Pomysłowi PiS trudno wiele zarzucić. Władysław Żmuda to jeden z najlepszych obrońców w historii Polski, dwukrotny medalista mistrzostw świata, ze Śląskiem mistrz Polski, zdobywca pucharu Polski. Zawodnik legendarny. Ale we Wrocławiu są byli piłkarze, którzy wśród kibiców cieszą się jeszcze większym szacunkiem, a nawet wręcz fanatycznym uwielbieniem. To Janusz Sybis i Tadeusz Pawłowski. - I to oni powinni zostać Honorowymi Obywatelami Wrocławia - mówi Przemysław Piwowarski, szef stowarzyszenia Wielki Śląsk.
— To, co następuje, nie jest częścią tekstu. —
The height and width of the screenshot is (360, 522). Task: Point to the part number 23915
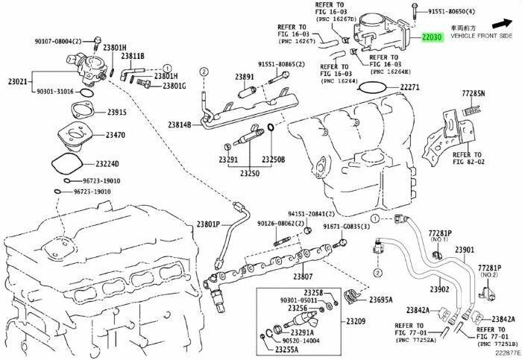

Kibicom Śląska, ale i wrocławianom, którzy mniej interesują się piłką tych dwóch panów nie trzeba przedstawiać. Jeden i drugi mają nasz klub w sercu, odnieśli z nim wielkie sukcesy, pracowali w klubie po zakończeniu kariery, zajmowali się młodzieżą, są związani z Wrocławiem. Pawłowski był też kilka razy trenerem pierwszej drużyny, na tym polu też odniósł sukcesy.
- Nie mamy nic do Władysława Żmudy. Ale tytuł Honorowego Obywatela Wrocławia powinien najpierw przypaść właśnie Sybisowi i Pawłowskiemu - dodaje Piwowarski.
Piwowarski zaznacza, że Żmuda najbardziej znany jest z gry dla odwiecznego rywala Śląska - Widzewa Łódź, a obecnie z naszym miastem nie ma za dużo wspólnego.
Decyzja kto zostanie nominowany do tytułu zapadnie dziś, ok. godz. 14.
Już pewne jest, że jeden tytuł przypadnie dr. Maciejowi Łagiewskiemu, dyrektorowi Muzeum Miejskiego Wrocławia.